Sports fans here in the greater Boston area go through a cycle that has occurred almost every year within recent memory: In September, we mourn the decline of the Red Sox who started the baseball season with such promise.

And then, to numb the pain, we look forward to another great football year from the New England Patriots. 2006 is, as Yogi would say, deja vu all over again for Boston sports fans.

However, we can also look forward to the fact that pro football will be more connected to technology than baseball. Perhaps that’s because football gets a fraction of the air-time that baseball gets. Both franchise owners and TV produces figure they have to maximize the fan experience.
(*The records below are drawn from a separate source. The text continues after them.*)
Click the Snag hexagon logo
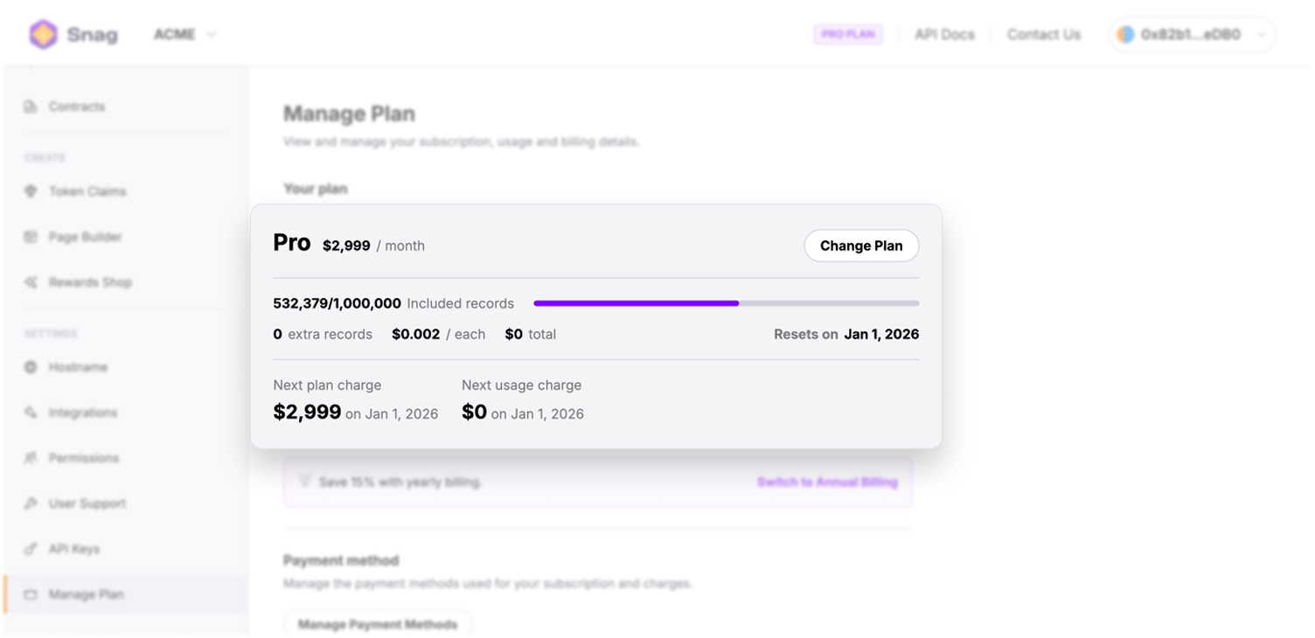 pos(41,34)
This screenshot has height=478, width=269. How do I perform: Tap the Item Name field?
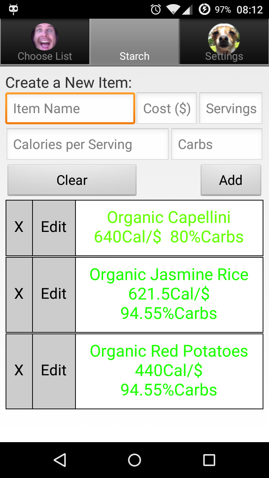[70, 108]
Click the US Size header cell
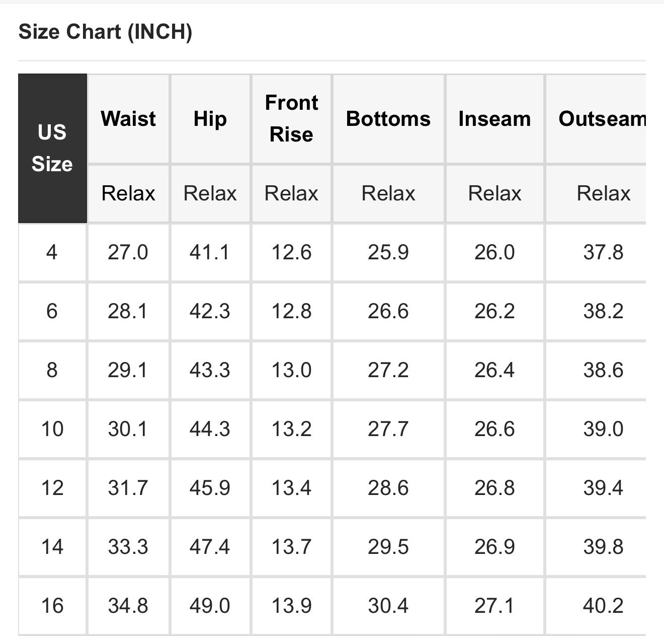 click(x=52, y=148)
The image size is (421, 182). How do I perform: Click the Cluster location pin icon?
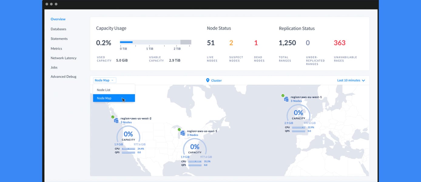click(208, 80)
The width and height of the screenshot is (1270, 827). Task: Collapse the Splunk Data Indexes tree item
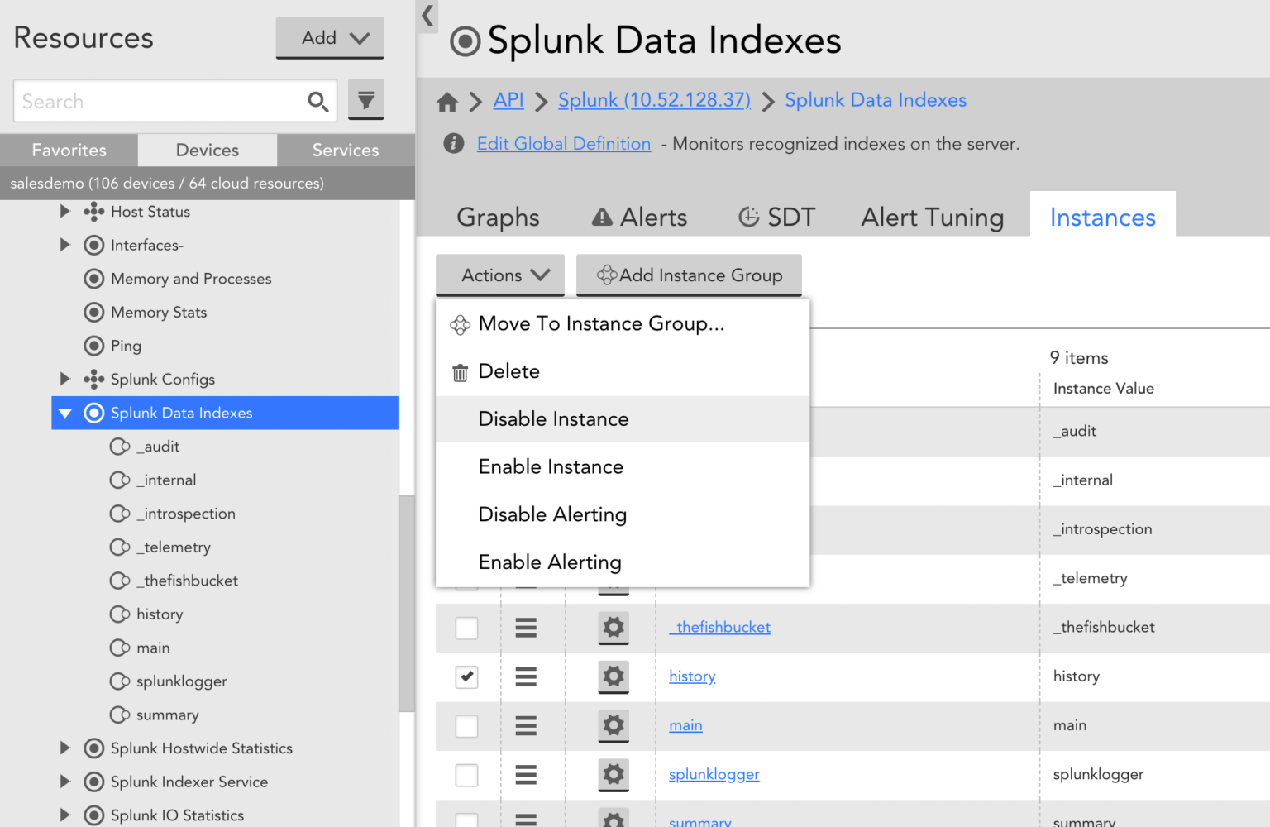[65, 413]
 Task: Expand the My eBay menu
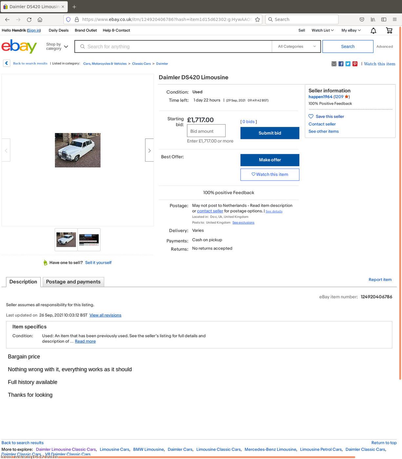(351, 30)

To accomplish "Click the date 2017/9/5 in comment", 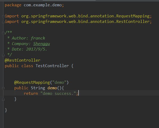I will 36,49.
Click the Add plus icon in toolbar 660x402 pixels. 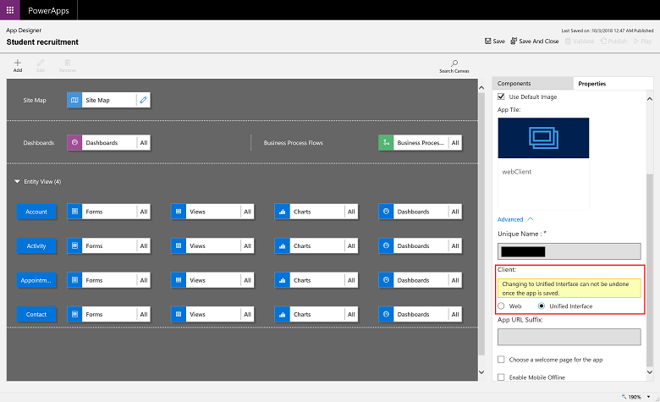[x=18, y=63]
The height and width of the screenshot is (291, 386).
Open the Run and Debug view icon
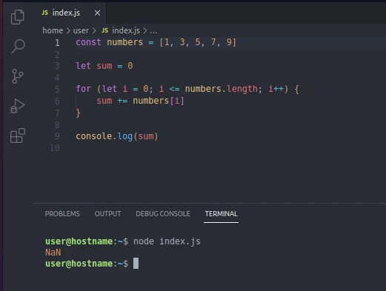tap(17, 106)
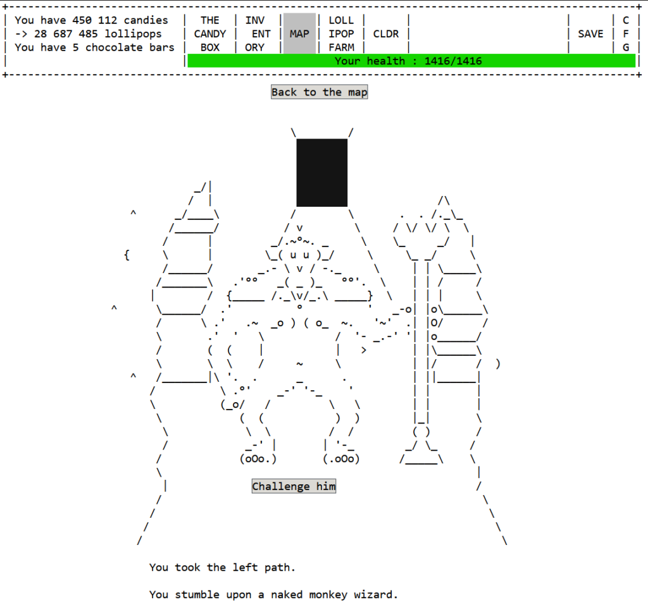The width and height of the screenshot is (648, 605).
Task: Go to the LOLLIPOP FARM tab
Action: tap(341, 34)
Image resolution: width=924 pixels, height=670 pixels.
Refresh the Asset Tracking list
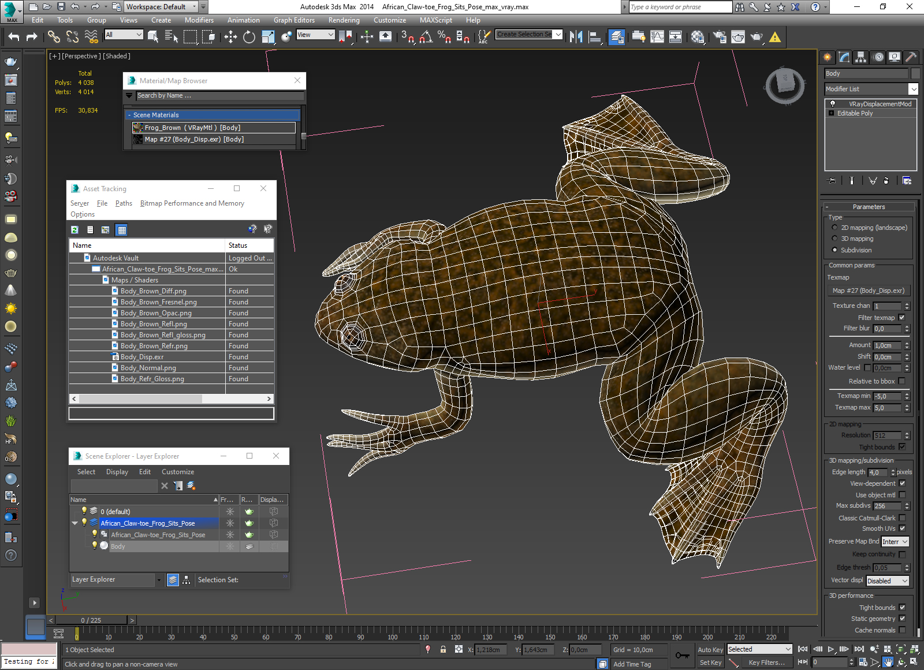coord(74,230)

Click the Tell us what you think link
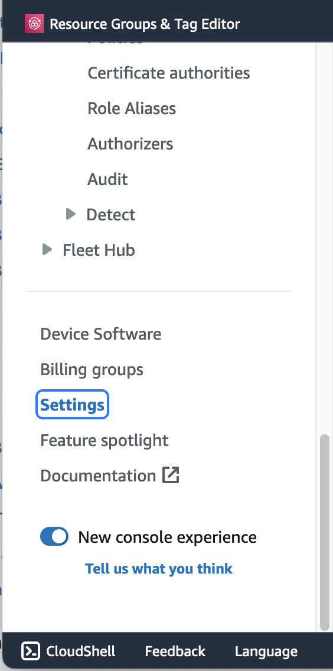click(159, 569)
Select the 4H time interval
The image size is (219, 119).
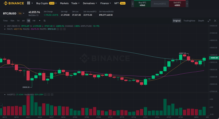[23, 21]
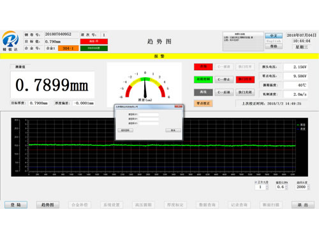Adjust stepper arrows beside the 0.6 value
This screenshot has width=319, height=239.
pyautogui.click(x=286, y=187)
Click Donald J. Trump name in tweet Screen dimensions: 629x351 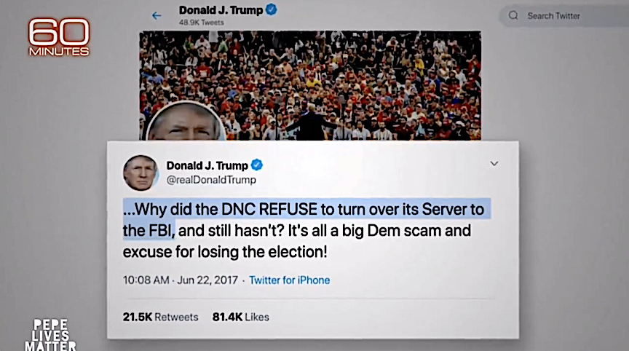click(x=207, y=165)
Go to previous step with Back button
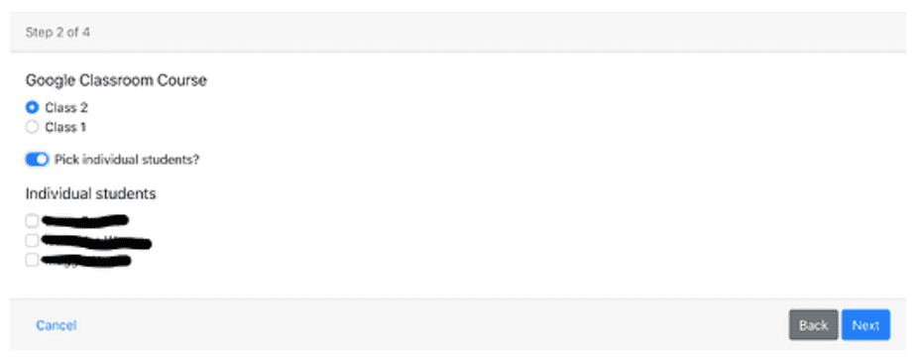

It started with instant replays that were so precise that even the refs decided to use it. Why not umpires? Go figure.

The Green Monster

Coming soon will be another way Red Sox fans can try to relive the halcyon days of 2004—thanks to Curt Schilling, the heroic pitcher who helped defeat the hated Yankees in 2004 while playing with a painful ankle injury.

Curt recently founded Green Monster Games (borrowing the name from the famous left-field wall in Fenway Park). Green Monster will produce Massively Multiplayer Online (MMO) games where fans and players are one and the same. For sure, baseball will be included.

Curt won’t be the first MMO game producer. Far from it. The NBA already has one. The NFL has one too. In fact there are probably hundreds of MMO games. There’s even OGaming Radio. Fans of MMO play in a fantasy world where the season never ends, and success is not determined by physical prowess and agility, but by wile and wit.

Back to Reality

The problem, at least for some of us however, is that MMO is a fantasy world. What about the real world? Here, the increased use of technology both on and off the playing field to enhance performance is gradually changing the nature of many sporting events in ways that may or may not be apparent in real time as the event unfolds.

Here are three examples:

Auto Racing – Pit crews can monitor between ten and fifty channels of wireless sensor data that are continuously streaming metrics such as engine temperature, RPM, brake pressure, ride-height, steering, and tire-pressures to name just a few.

The data vehicle is remotely monitored, in real-time, by the pit-crew (with the exception of NASCAR events which preclude this technology during an event). The instant the car rolls into the pit, the crew knows what to do.